Our first couple are Berkeley residents Eyal and Beth Zilberman.
Eyal and Beth Zilberman met in an African politics class at U.C. Davis. Throughout the semester, they talked before and after class. But it wasn’t until the last day of class that Beth reached over Eyal’s desk, grabbed his notebook and wrote down her phone number.
Then, “on the way out of class Eyal asked if I needed a ride home,” she recalled. “Though I had seen my roommate Lisa outside, who had been waiting to give me a ride, I rudely blew her off to get a ride home from Eyal. She says she doesn’t hold it against me.”
The pair could have met more than a decade earlier, when they both were students at Tehiyah Jewish Day School in El Cerrito. But because Eyal was a few years older (he is 27 and she is 23), their paths didn’t cross until college.
They were married Sept. 30, 2007 at Fogarty Winery in Woodside. We asked the bride to share a bit about her wedding.
Something old: “Eyal’s and my wedding was very, very Reform. We loved the tradition of breaking the glass, but I thought it was unfair that the guy got to have all of the fun so I too broke a glass. Eyal’s glass had his grandfather’s handkerchief wrapped around it and my glass was wrapped in one of my grandmother’s blouses. Both his grandfather and my grandmother passed away many years ago.”
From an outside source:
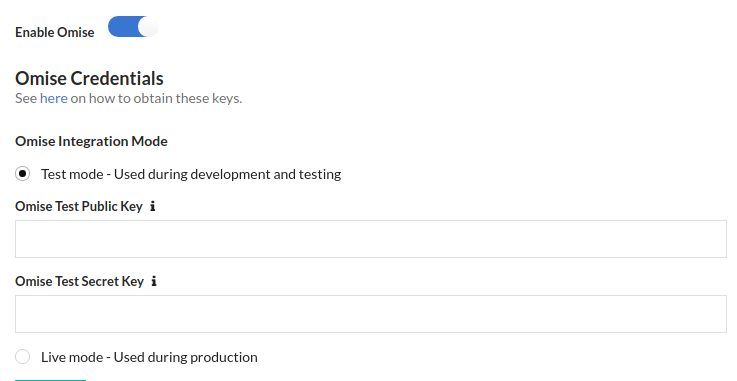Click the 'Test mode - Used during development' label
Viewport: 737px width, 381px height.
[x=191, y=174]

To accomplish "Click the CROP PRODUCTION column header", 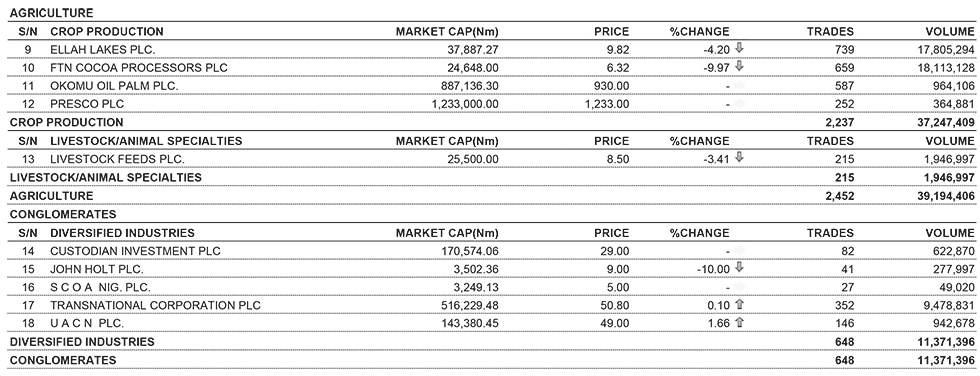I will [x=106, y=31].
Something new: “Something that we did new for the wedding was take dance classes. Our wedding was in September so we figured that ‘September’ by Earth, Wind and Fire was appropriate. We took cha-cha classes which is something neither of us had done and now we want to start taking salsa classes.”
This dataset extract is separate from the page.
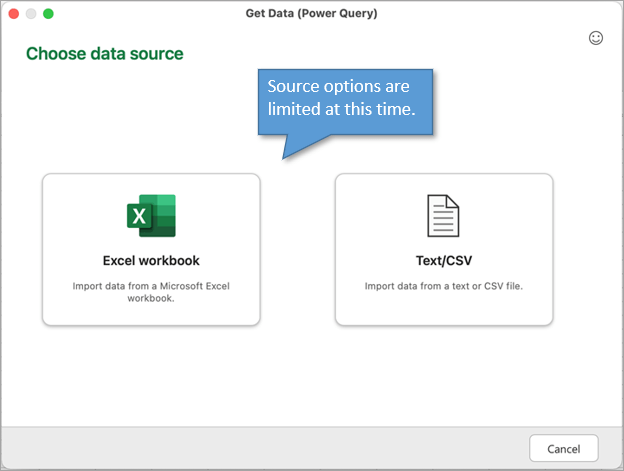Click "Import data from a text or CSV file" description

pos(443,285)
Something borrowed: “My shoes got lost amid the craziness of preparing to walk down the aisle. So I went down the aisle barefoot (which was fine because it was on grass). As I mentioned earlier I was going to break a glass as well, so when it came time to do that, I gave my mom the ‘Oh crap’ look, to which she responded by giving me her shoe, hence, something borrowed.”
Something Jew(ish): “Rabbi Tsipi Gabai, the rabbi who taught us both at Tehiyah and performed Eyal’s bar mitzvah, married us.”